▸ Given entries:
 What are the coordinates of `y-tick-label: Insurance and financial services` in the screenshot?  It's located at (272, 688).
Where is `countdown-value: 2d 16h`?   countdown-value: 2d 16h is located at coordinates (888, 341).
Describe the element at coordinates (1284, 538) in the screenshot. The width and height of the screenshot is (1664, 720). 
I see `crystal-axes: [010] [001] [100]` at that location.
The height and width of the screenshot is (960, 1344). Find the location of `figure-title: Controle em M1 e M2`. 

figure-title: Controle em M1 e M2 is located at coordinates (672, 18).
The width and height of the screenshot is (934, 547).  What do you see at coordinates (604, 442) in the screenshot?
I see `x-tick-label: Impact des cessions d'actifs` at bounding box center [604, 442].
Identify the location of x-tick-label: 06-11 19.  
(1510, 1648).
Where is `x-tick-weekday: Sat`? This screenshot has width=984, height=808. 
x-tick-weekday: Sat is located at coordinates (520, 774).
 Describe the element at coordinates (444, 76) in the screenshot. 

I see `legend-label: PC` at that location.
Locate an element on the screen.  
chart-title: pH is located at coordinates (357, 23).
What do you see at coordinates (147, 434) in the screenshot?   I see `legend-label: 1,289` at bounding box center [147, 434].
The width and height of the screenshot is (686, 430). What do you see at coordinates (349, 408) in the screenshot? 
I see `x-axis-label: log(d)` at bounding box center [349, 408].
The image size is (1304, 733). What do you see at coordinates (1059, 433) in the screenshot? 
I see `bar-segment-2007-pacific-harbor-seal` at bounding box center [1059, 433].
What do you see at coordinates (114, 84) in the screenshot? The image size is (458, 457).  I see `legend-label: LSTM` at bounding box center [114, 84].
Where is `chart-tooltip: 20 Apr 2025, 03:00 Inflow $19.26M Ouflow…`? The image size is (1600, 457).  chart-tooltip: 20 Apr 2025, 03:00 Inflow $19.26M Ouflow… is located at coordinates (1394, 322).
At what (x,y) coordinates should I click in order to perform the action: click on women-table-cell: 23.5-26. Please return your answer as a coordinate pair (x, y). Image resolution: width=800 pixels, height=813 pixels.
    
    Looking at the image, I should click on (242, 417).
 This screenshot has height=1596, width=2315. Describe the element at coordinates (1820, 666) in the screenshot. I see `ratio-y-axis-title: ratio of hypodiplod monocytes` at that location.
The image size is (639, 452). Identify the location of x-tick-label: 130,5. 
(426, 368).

▸ Assignment: Reproduce the lines from the one containing "coordinates (888, 341)." through the one containing "figure-title: Controle em M1 e M2 is", inclusive, replacing "Describe" with "Identify" and leaving everything else intact.

▸ Written response:
Where is `countdown-value: 2d 16h`?   countdown-value: 2d 16h is located at coordinates (888, 341).
Identify the element at coordinates (1284, 538) in the screenshot. The width and height of the screenshot is (1664, 720). 
I see `crystal-axes: [010] [001] [100]` at that location.
The height and width of the screenshot is (960, 1344). Find the location of `figure-title: Controle em M1 e M2`. 

figure-title: Controle em M1 e M2 is located at coordinates (672, 18).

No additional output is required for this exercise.